It may be the most advanced in the world, in terms of biological imperative

so to speak.

Incidentally, two superb books I read while I was there were Amruta Patil’s Kari and Ambarish Satwik’s Perineum: Nether Parts of Empire, neither of which can be too highly recommended. I’d hesitate to describe Kari as my discovery of indigenous Indian comic writing, as I think its near-unique use of image and word isn’t representative of a particularly Indian style but of an eclectic talent. It’s claustrophobic, densely sexual bed-time reading for copywriters, right at the edge of Indian modernit: Kari herself is like an angry, newly- sexually- disenfrachised superhero.

satwik1849_full_kari

Perineum could only have been written by a surgeon, and a Delhi one at that: it’s got a livid, twitching yet placid intelligence that’s only Indian. It’s essentially a collection of fictitious documents rather than a short-story collection, which is what drew me to it in the first place: a series of exercises in imitated style: formal and phatic, clinical and cruel, from every angle of the colonial equation and from every stage of conquest, and every morsel has an erogenous relish for the anatomical and a polyglotted ear for endlessly reinventive English, the kind you sometimes catch at the edge of Rushdie.

I was reading Fury on my flight back and enjoying it before I left it on the plane; and restraining myself from thinking terms like over-literate. I.e. I was stopping myself both from criticising the Rushdie of Fury’s vocal tic of constant referencing, and from trying to Uncle-Tom him with a puritannical preference for the alien, invented Indian English of Perineum.

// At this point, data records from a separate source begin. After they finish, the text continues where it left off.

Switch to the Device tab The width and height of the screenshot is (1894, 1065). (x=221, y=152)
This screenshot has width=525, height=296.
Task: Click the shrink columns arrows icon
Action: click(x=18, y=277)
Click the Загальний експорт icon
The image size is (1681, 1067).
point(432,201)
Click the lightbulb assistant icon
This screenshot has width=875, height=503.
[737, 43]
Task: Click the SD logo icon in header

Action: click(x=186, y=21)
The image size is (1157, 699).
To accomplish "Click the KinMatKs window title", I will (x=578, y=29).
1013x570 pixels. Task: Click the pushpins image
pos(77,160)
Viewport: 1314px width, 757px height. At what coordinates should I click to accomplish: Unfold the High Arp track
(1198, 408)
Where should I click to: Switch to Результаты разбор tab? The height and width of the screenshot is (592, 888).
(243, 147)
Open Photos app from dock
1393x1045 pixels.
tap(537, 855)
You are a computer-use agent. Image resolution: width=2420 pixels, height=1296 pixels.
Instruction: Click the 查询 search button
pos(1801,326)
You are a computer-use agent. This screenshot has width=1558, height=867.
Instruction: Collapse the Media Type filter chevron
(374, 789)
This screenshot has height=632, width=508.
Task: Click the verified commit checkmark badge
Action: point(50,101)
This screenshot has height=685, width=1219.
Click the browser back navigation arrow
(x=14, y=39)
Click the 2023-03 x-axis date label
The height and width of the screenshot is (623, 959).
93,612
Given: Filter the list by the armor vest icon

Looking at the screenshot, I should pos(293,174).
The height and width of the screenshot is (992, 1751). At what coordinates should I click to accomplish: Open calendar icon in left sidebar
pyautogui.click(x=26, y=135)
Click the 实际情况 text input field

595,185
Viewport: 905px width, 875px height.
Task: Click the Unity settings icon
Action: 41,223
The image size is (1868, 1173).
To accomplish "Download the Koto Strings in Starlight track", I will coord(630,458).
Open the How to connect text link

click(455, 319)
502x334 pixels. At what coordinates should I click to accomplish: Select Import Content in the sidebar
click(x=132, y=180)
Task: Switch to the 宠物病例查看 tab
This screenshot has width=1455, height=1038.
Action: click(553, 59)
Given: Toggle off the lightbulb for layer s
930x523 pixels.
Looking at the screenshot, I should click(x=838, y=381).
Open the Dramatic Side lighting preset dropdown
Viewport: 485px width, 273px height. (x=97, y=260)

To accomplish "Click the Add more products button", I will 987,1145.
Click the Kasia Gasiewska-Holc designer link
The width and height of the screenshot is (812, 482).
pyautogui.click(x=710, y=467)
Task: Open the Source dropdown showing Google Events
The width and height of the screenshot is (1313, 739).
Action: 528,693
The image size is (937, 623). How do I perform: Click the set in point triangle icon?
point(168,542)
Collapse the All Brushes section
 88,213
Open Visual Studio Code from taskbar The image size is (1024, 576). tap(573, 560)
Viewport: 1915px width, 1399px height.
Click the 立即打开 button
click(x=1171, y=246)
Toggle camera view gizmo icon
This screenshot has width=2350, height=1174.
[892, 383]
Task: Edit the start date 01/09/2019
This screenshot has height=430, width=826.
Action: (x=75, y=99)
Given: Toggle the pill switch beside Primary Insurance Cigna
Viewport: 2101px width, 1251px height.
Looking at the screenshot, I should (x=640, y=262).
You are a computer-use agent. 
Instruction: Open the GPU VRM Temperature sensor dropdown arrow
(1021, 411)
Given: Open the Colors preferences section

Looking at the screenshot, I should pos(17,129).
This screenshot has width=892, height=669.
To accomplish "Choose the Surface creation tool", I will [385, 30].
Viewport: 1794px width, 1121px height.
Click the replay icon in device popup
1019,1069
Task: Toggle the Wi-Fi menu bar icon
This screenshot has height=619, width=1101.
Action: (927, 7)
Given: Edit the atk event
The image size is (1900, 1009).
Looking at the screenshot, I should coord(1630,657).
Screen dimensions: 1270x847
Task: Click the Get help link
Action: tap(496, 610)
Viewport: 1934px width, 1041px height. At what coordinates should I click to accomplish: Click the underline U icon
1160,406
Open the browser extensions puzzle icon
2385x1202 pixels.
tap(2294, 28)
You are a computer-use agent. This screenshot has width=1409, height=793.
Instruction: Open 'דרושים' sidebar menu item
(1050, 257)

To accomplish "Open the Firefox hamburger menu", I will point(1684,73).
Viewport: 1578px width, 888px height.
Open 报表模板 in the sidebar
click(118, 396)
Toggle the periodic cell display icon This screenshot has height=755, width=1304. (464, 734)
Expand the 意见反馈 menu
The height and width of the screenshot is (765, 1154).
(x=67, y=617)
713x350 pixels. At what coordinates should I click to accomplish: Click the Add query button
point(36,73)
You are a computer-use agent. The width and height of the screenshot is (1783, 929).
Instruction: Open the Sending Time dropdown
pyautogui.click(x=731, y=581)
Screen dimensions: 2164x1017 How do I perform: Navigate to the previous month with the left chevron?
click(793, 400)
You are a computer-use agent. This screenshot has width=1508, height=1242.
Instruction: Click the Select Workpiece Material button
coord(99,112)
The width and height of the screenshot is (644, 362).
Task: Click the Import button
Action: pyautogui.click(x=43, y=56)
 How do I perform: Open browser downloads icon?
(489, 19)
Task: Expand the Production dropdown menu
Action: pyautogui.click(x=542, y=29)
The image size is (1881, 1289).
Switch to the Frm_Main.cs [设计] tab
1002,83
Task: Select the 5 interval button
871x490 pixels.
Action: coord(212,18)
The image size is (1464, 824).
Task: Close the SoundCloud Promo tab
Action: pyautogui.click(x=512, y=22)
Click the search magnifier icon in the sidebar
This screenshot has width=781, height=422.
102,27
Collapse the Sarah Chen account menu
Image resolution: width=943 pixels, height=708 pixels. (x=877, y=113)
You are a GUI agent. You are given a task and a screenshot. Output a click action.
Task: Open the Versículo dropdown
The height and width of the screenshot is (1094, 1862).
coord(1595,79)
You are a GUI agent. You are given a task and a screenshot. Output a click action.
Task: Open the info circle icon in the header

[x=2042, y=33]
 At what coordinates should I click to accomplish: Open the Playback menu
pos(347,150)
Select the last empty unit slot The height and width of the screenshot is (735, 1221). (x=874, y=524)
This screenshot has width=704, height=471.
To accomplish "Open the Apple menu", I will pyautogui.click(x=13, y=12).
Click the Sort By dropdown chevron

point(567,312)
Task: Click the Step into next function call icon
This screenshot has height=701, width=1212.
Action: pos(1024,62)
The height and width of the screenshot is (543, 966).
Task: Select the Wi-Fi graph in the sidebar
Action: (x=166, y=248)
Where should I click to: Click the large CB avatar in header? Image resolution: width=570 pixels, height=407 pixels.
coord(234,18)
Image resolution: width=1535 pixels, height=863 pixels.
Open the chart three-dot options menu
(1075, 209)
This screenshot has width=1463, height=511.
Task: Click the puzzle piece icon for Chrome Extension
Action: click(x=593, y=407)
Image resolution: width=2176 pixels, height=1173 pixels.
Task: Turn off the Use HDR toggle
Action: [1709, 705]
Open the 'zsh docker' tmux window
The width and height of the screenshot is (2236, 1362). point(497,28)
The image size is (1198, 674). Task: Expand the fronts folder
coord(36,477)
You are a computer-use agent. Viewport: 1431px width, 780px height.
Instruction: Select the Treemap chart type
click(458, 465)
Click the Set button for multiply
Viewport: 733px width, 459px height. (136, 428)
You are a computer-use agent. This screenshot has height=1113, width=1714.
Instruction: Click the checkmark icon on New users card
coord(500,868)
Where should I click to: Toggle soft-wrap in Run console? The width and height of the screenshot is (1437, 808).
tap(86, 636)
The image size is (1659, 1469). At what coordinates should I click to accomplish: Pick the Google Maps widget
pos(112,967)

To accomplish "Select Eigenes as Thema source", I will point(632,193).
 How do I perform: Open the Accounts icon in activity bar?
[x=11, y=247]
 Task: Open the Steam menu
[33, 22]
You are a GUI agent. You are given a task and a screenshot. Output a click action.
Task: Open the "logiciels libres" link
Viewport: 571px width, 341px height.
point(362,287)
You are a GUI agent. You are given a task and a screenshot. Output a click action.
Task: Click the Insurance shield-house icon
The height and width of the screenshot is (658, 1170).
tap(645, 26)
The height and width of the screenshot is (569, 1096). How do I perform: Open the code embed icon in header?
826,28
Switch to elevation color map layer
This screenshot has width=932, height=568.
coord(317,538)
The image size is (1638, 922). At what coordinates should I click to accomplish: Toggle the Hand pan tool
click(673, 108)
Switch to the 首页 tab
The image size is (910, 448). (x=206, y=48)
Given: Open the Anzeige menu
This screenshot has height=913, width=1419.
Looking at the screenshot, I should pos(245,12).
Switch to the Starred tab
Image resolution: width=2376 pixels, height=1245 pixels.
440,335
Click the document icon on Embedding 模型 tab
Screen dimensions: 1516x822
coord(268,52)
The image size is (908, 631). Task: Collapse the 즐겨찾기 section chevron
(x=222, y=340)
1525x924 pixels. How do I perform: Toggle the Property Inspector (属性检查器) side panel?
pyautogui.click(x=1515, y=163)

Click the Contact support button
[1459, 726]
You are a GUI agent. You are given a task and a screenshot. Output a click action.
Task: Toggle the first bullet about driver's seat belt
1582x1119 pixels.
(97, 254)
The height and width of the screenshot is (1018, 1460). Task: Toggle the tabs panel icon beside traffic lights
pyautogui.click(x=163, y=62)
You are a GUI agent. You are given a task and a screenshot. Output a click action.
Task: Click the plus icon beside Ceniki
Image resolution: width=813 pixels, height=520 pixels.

Authenticity and its pursuit was already a perceptible undertow in this holiday: bought authenticity, pained-for authenticity, briefly-but-memorably interrogative authenticity. Doing hotels and travelling with ‘locals’, it was a great comfort to the ego of a former backpacker scum to observe Indian people with no particularly reverent sense of their country’s paradoxes, its disparities or its uncommodifiable Realness. An Indian can travel 200 miles within the country and be a foreigner in terms of language and tradition; he can hop over a wall and be in a different world in terms of economy and mores.